◆ **Consignes de la tâche**
Renommez « save record icon » en « save button » dans la partie qui commence à la ligne contenant « The width and height of the screenshot is (788, 399). » et se termine à celle contenant « [x=165, y=35] », sans rien modifier d'autre. Omettez les images dans la réponse.

◆ **Données affichées**
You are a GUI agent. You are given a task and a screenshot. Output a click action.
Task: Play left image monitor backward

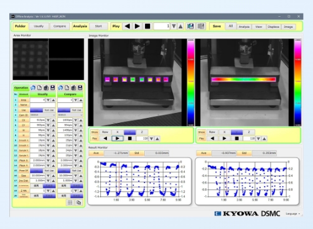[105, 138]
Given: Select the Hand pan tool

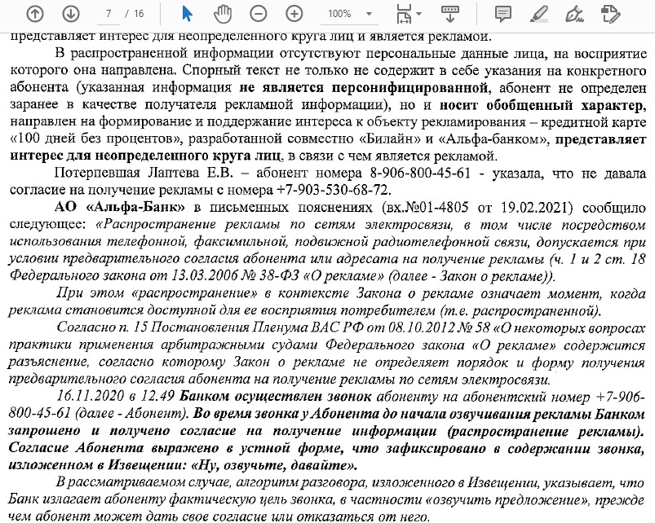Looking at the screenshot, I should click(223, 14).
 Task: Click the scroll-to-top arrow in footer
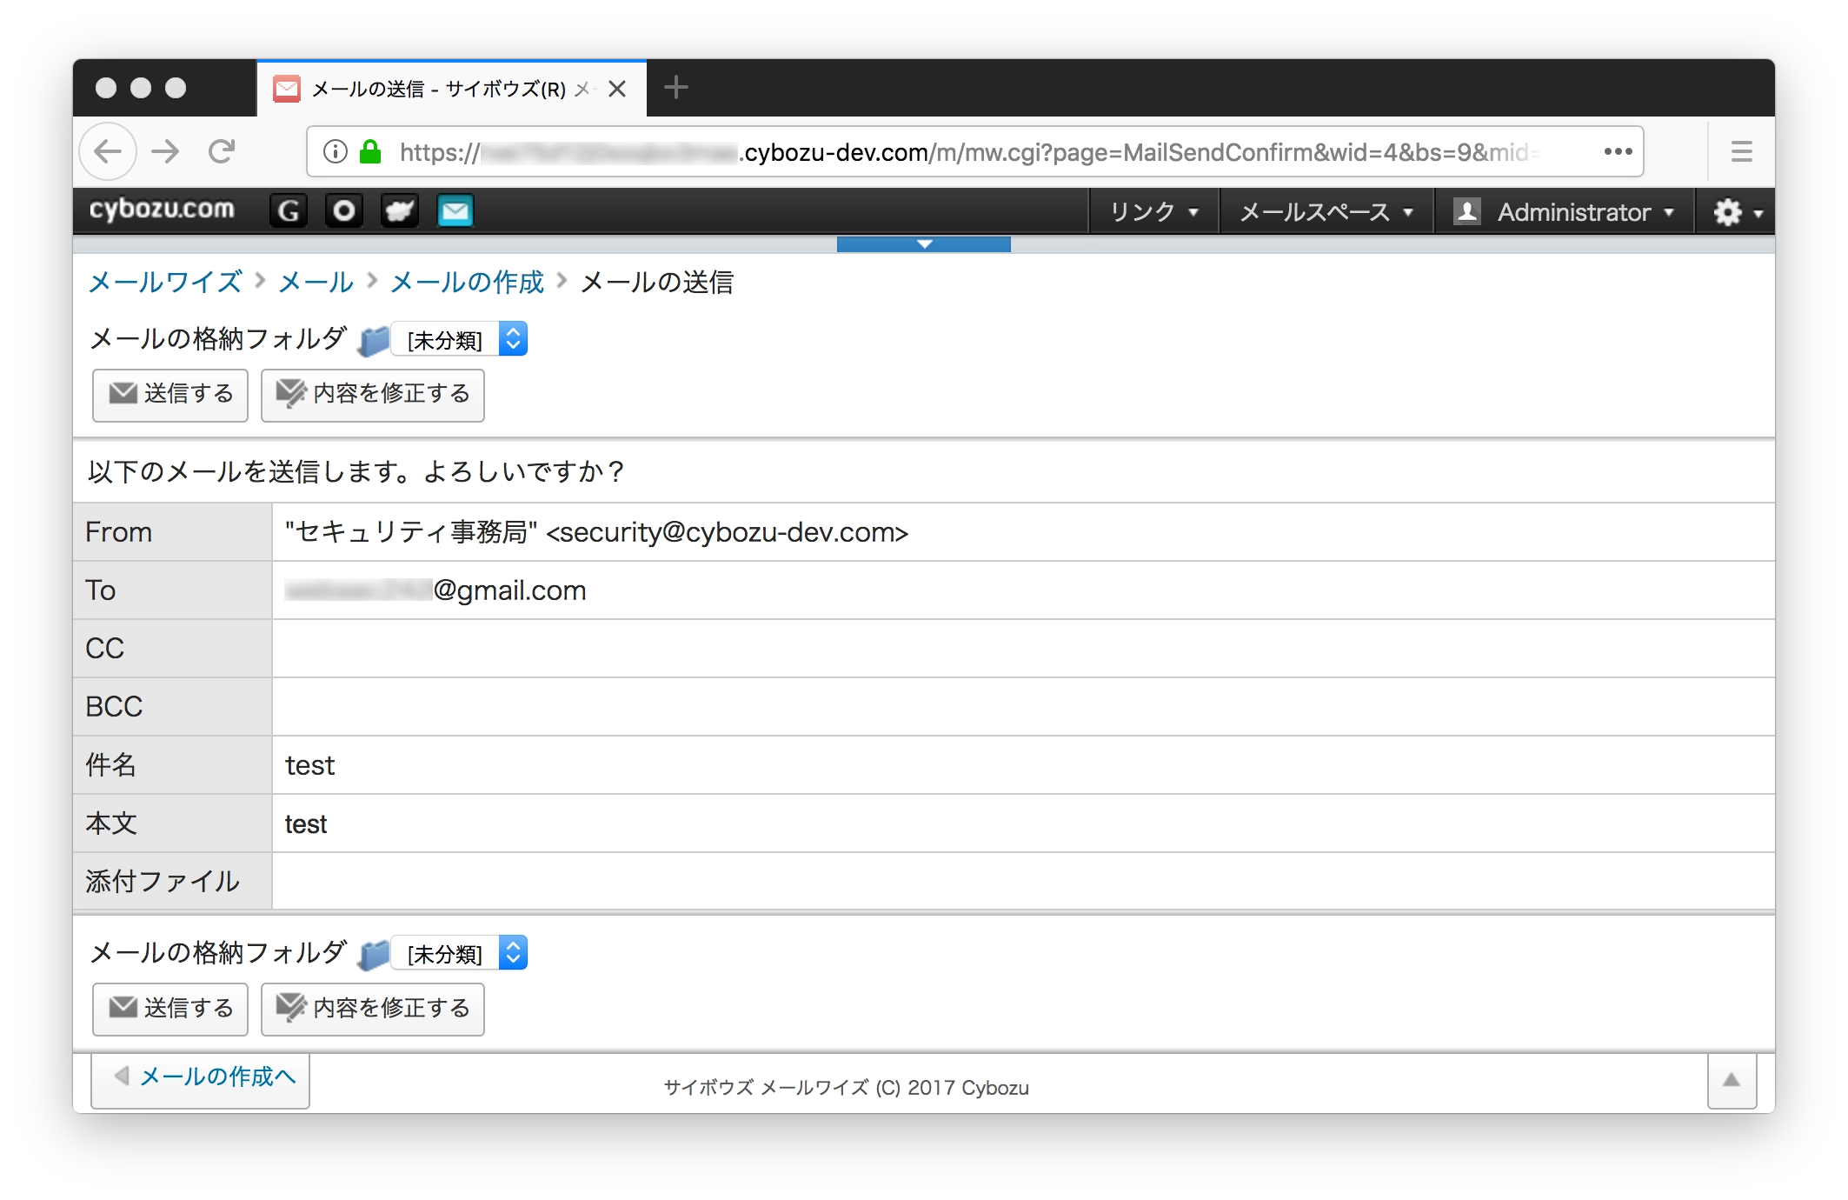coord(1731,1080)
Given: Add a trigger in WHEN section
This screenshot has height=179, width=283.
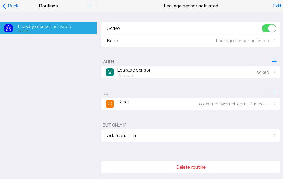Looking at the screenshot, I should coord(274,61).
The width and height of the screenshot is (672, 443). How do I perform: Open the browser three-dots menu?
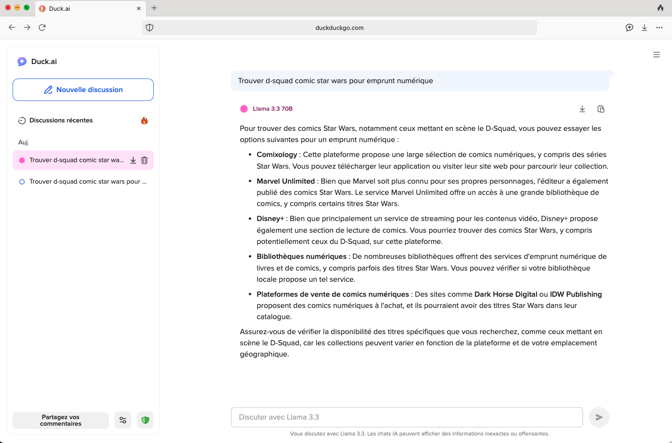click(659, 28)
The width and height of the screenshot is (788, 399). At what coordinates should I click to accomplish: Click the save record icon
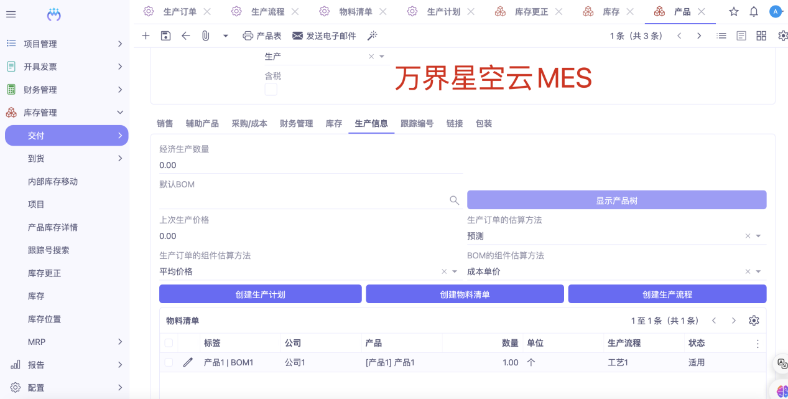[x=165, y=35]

==

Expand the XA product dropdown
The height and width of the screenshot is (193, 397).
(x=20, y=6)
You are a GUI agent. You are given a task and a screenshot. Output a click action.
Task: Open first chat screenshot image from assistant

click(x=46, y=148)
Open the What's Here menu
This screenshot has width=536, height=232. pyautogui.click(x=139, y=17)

◆ **Réponse à l'exercice**
The width and height of the screenshot is (788, 399). At what coordinates should I click to accomplish: Click the save button
[x=165, y=35]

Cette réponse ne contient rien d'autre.